In conjunction with the Team Lead, Information Security, the job holder shall be responsible for designing and enforcing policies and procedures that protect our organization's computing infrastructure from all forms of security breaches. S/he will be responsible for identifying vulnerabilities and working with our IT department to resolve them, ensuring that our network and data remain secure.

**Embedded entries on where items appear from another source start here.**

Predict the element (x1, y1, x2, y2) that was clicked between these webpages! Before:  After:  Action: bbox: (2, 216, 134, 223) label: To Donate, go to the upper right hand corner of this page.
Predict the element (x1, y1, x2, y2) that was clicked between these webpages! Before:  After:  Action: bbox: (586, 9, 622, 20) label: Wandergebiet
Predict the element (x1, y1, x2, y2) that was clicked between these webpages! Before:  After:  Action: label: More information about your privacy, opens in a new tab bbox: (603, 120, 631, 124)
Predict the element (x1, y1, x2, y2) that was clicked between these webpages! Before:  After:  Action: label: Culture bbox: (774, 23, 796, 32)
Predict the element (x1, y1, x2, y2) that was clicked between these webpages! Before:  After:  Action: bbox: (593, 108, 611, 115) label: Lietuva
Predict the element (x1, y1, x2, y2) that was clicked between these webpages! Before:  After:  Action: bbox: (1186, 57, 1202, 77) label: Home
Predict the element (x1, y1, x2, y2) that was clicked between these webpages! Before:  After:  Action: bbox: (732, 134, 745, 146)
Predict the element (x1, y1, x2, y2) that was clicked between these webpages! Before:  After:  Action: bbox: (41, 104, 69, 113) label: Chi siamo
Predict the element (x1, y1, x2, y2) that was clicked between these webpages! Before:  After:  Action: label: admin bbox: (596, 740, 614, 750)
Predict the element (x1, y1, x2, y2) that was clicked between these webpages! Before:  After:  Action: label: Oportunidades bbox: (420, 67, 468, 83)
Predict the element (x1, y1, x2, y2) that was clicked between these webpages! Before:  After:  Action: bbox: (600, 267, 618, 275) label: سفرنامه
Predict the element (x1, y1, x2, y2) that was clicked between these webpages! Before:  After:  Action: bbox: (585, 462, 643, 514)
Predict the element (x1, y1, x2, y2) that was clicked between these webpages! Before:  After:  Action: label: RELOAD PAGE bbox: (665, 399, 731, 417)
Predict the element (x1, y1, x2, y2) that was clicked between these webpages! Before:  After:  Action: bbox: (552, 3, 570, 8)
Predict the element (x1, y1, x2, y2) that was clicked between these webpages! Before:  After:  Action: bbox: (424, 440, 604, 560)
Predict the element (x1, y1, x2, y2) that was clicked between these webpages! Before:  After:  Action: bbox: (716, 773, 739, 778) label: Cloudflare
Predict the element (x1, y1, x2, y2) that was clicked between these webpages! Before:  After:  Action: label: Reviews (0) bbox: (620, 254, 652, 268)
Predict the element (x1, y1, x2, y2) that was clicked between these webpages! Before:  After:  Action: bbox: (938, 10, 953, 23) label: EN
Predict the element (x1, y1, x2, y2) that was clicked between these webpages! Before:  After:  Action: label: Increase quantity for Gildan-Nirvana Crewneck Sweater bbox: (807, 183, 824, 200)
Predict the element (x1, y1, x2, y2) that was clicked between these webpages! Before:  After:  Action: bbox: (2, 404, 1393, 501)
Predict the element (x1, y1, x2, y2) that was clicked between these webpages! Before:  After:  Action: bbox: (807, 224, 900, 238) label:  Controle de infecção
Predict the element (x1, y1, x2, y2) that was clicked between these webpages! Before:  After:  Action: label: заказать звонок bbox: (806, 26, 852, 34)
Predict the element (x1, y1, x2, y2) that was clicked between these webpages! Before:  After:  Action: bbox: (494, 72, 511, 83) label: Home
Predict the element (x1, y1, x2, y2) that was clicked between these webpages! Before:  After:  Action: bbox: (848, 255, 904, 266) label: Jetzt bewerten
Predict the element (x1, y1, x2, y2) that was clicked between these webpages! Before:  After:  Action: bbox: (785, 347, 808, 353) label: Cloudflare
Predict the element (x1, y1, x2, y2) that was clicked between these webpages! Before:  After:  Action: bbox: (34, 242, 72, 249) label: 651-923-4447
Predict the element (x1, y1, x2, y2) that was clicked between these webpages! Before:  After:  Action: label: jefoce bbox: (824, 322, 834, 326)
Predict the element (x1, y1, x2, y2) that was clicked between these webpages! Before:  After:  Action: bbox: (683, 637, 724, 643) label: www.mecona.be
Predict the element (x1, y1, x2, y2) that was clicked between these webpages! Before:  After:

The Information Security Officer is responsible for the overall goal of information confidentiality, integrity, and availability.

Responsibilities

• Plan and conduct proactive monitoring, analysis, assessment and reporting on the system and network security events and compliance status.
• Plan and conduct regular vulnerability assessment scans of IT Infrastructure across the firm.
• Administration of User Access to applications in line with Access Control Security policies as well as driving compliance to other Information Security Policies.
• Regular review and development of Information Security Policies & Standards.
• Coordinate the periodic measurement, analysis, and reporting of Information Security Key Risk Indicators
• Support the development and implementation of awareness programs and campaigns to promote information security consciousness and compliance
• Documenting of any security breaches and assessing their damage.
• Educating staff members about security software and best practices regarding information security management.
• Support the coordination and implementation of all information security projects
• Monitoring network usage to ensure compliance with security policies.
• Provides continuous assurance to the business on the effectiveness and adequacy of system, process, and technology controls.
• Assess existing and new systems processes for adequacy of control measures and make recommendations for improvements through the provision of adequate support during project implementation, upgrades, and general improvements.
• Ensure control effectiveness and adequacy for the day-to-day running of business systems, ensure that changes within the organization are controlled to meet the business requirements of the organization.
• Ensure segregation of duties in all business systems and IT infrastructure by enforcing maker-checker controls for greater accountability processes and application controls.

Requirements

• Bachelor's degree in Computer Science/Engineering or other numerate/quantitative disciplines
• Professional qualifications such as CISA, CEH, CISSP, or other ​ recognized Information Security Certifications would be an added advantage

• ​ 3 – 5 years of experience in a similar role ​

• Good understanding of basic information security principles
• Proficiency with IT Security tools such as SIEM, DAM, NGFW, FIM, Vulnerability Scanner
• Security Monitoring (e.g., Security Operations Centre) experience would be an advantage
• Demonstrate a strong working knowledge of IT Infrastructure such as Operating Systems, Network Devices, Databases, etc.
• Experience with User Access Management
• Experience with Vulnerability & Incident Management
• Working knowledge of the requirements of Information Security standards/frameworks – ISO27001, PCI-DSS, NIST, OWASP, CIS, etc. Prior experience of involvement in the implementation of these standards would be an added advantage.